Start Provided data
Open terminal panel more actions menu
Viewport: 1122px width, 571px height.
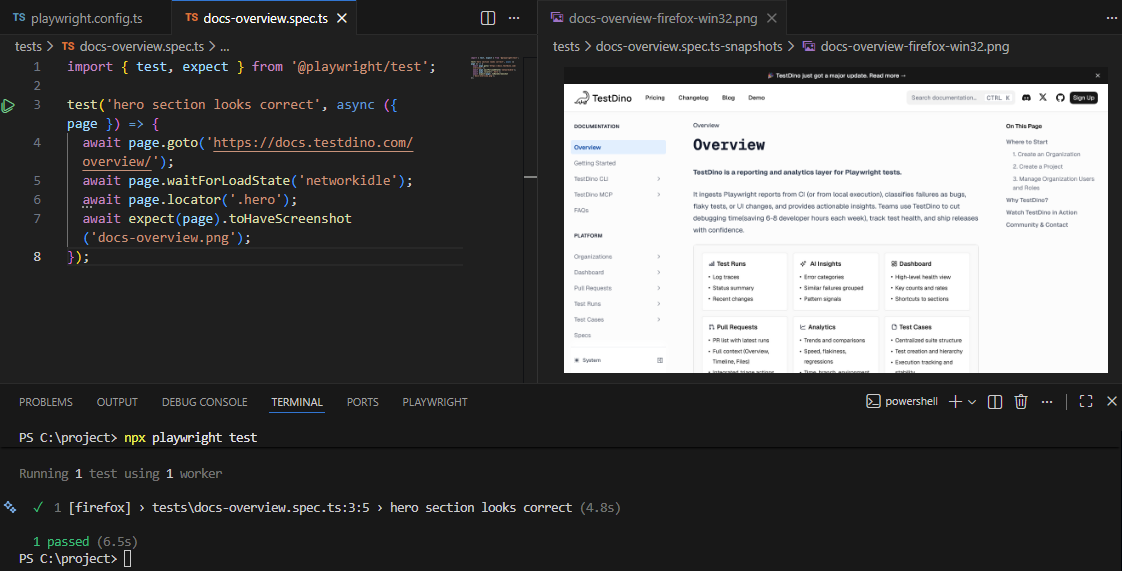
End Provided data
Start Provided data
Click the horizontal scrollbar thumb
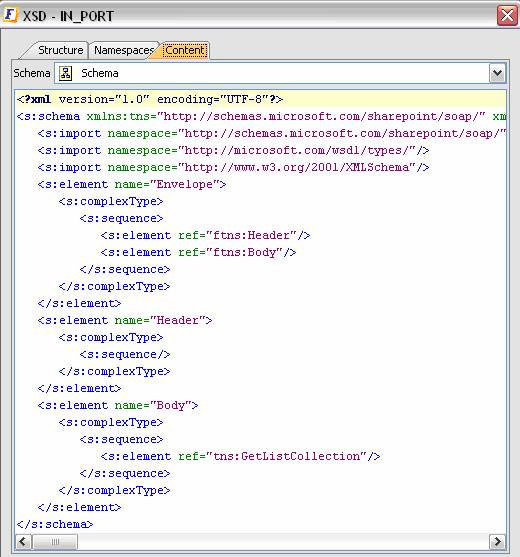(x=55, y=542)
End Provided data
Start Provided data
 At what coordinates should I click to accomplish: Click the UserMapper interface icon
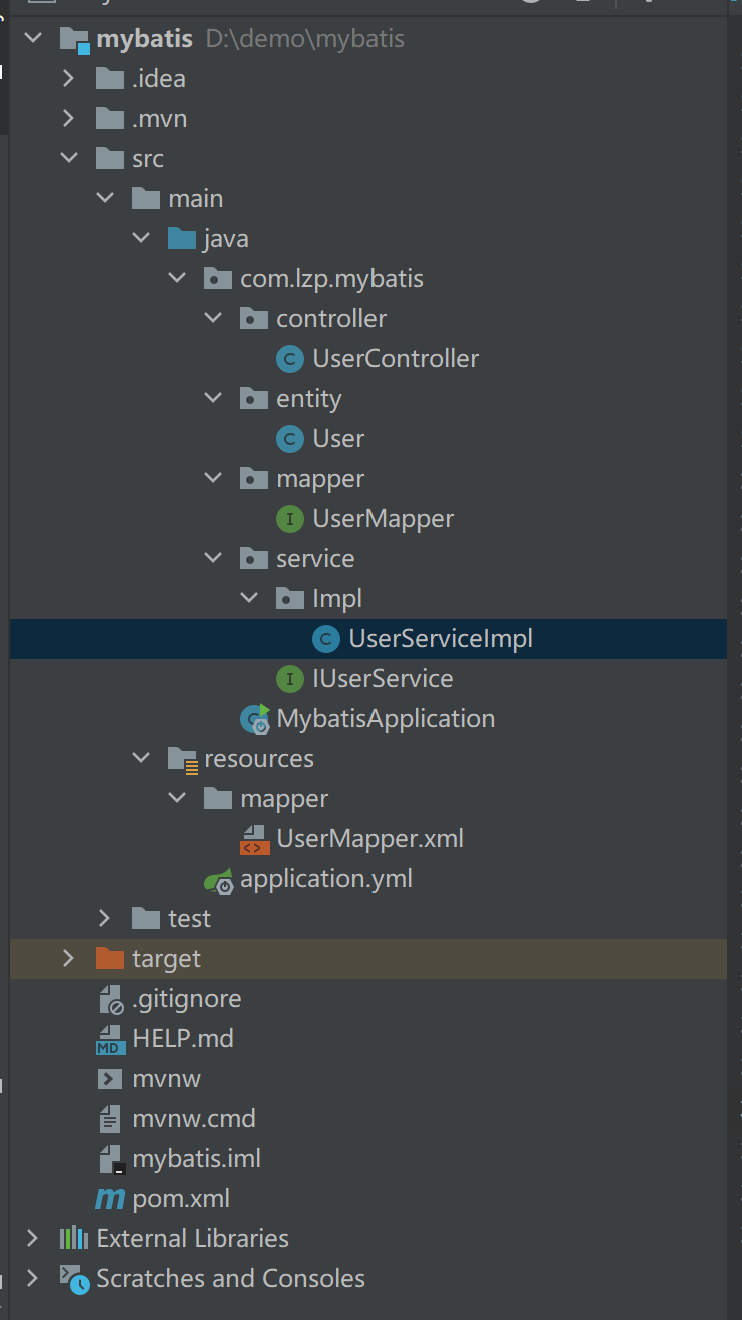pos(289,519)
End Provided data
Direction:
Please rewrite the records from the line containing "Open terminal panel more actions menu" through the line containing "Viewport: 1122px width, 571px height.", substituting "editor" for "terminal" and leaving everything else unchanged.

Output of the exercise:
Open editor panel more actions menu
Viewport: 1122px width, 571px height.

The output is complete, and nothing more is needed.